◆ **RECORDS FOR THIS EXERCISE**:
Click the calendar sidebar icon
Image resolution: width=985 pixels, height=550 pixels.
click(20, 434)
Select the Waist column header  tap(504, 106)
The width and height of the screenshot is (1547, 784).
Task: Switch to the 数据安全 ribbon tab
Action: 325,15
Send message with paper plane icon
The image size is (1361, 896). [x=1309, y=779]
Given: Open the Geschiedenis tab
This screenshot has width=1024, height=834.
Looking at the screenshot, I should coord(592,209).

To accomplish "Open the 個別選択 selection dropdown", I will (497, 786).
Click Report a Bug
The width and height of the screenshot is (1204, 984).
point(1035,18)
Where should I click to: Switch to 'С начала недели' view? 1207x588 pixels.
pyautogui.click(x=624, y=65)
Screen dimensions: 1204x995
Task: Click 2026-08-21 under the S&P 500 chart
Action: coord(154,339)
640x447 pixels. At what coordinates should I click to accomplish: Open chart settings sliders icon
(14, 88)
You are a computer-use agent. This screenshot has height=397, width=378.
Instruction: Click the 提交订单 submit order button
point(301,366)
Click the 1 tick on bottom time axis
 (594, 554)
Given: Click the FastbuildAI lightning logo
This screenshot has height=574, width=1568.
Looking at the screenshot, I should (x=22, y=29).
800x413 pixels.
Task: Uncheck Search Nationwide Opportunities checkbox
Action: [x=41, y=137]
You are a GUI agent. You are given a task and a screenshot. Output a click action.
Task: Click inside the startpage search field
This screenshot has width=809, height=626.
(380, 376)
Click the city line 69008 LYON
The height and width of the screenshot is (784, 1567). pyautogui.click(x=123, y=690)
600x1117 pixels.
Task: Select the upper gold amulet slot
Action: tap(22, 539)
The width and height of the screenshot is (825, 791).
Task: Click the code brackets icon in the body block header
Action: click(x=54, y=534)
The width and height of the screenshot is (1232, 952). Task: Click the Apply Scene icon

◆ **YOUR INSTRUCTIONS**:
Write out all of the records word for word.

◆ **RESPONSE AREA**:
Click the calendar sidebar icon
Image resolution: width=985 pixels, height=550 pixels.
click(20, 434)
Select the Waist column header  tap(504, 106)
The width and height of the screenshot is (1547, 784).
Task: Switch to the 数据安全 ribbon tab
Action: 325,15
Send message with paper plane icon
The image size is (1361, 896). [x=1309, y=779]
Given: Open the Geschiedenis tab
This screenshot has width=1024, height=834.
Looking at the screenshot, I should coord(592,209).

To accomplish "Open the 個別選択 selection dropdown", I will (497, 786).
Click Report a Bug
The width and height of the screenshot is (1204, 984).
point(1035,18)
Where should I click to: Switch to 'С начала недели' view? 1207x588 pixels.
pyautogui.click(x=624, y=65)
Screen dimensions: 1204x995
Task: Click 2026-08-21 under the S&P 500 chart
Action: coord(154,339)
640x447 pixels. At what coordinates should I click to accomplish: Open chart settings sliders icon
(14, 88)
You are a computer-use agent. This screenshot has height=397, width=378.
Instruction: Click the 提交订单 submit order button
point(301,366)
Click the 1 tick on bottom time axis
 (594, 554)
Given: Click the FastbuildAI lightning logo
This screenshot has height=574, width=1568.
Looking at the screenshot, I should (x=22, y=29).
800x413 pixels.
Task: Uncheck Search Nationwide Opportunities checkbox
Action: [x=41, y=137]
You are a GUI agent. You are given a task and a screenshot. Output a click action.
Task: Click inside the startpage search field
This screenshot has width=809, height=626.
(380, 376)
Click the city line 69008 LYON
The height and width of the screenshot is (784, 1567). pyautogui.click(x=123, y=690)
600x1117 pixels.
Task: Select the upper gold amulet slot
Action: tap(22, 539)
The width and height of the screenshot is (825, 791).
Task: Click the code brackets icon in the body block header
Action: click(x=54, y=534)
The width and height of the screenshot is (1232, 952). Task: Click the Apply Scene icon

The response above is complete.